Humans (largely) are no longer ingested by anything
other than microbes. It seems intuitively important to me that human bodies
inform the bodies of other animals by passing through their gut, and by
transforming our flesh into their flesh. I realize no science yet exists to
show that this matters—the closest “science” would be the field of
nutrition—but I think there’s something here. Each living thing concentrates
its own unique interactions with the environment into its flesh—that flesh is
consumed and it impacts the consumer. Yes we can reduce it all to calories and
fats and proteins and carbohydrates and vitamins and minerals and maybe in an
elementary way that’s all it is—but maybe not.
What do we know about what happens in the gut? We know
that most of our immune system resides there. Why is that? Our immune system
has the job of recognizing and responding appropriately to our environment. I’m
sure what it finds passing through the gut can trip epigenetic triggers that
turn gene expression on and off. I believe we are profoundly shaped by what we ingest.

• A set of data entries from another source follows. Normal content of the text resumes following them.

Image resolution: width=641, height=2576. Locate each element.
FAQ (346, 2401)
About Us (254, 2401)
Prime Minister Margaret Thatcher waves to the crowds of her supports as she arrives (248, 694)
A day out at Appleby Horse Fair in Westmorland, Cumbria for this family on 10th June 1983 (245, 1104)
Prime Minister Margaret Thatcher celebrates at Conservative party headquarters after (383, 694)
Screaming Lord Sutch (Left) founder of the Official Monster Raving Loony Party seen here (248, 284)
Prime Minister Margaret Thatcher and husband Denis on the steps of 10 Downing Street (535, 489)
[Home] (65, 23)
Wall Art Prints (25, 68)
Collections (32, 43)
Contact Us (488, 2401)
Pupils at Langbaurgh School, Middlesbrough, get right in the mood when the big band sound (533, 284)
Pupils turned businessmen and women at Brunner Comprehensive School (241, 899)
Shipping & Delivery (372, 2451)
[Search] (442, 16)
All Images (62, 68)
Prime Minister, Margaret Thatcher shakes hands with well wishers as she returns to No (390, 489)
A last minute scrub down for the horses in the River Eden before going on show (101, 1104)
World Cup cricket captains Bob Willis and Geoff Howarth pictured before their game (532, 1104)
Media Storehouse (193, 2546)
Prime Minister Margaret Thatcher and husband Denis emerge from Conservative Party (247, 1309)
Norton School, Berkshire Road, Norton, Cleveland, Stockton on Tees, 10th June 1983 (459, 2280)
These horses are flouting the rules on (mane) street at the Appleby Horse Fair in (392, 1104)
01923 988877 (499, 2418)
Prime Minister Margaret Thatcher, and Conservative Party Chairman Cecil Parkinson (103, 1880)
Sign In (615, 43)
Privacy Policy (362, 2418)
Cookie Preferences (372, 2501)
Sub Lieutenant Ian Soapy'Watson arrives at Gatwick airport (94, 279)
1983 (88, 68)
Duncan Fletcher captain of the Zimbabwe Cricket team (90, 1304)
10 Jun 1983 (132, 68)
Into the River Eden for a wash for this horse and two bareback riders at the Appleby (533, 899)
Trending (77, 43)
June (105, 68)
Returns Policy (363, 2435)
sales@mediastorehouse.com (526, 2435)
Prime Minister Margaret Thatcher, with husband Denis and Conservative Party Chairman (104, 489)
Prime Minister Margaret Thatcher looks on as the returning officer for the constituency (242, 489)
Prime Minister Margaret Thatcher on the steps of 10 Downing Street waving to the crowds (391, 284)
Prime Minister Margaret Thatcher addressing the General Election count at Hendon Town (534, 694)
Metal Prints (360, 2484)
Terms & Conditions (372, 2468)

Back to the issue of fear again. Fear creates diversity—more
niches and more species. An elk-free thicket of willows is a pocket-sized
niche—a diminutive ecosystem which evolves its own flora and fauna. Humans on
the savannahs of Africa knew to avoid thickets, which might be hiding lions, so
those were human-free thickets. What evolved in the thickets was surely
different than what evolved in the surrounding open lands where humans modified
the environment with their hunting and gathering activities and their mere
presence. Diversity is a direct effect of fear.
It seems like humans have never come to terms with
physical manifestation and what that entails. By physically manifesting we
enter a compact that requires us to participate in the intricate dance of
eating and being eaten. Life is a process of energy being transformed by death.
We try desperately to opt out of that compact—killing off all the predators so
we can’t be eaten and even trying to stave off the microbes as long as possible
after death by shooting our corpses full of preservatives. But if we’re here in
physical form, that’s the compact. Without it, life isn’t possible.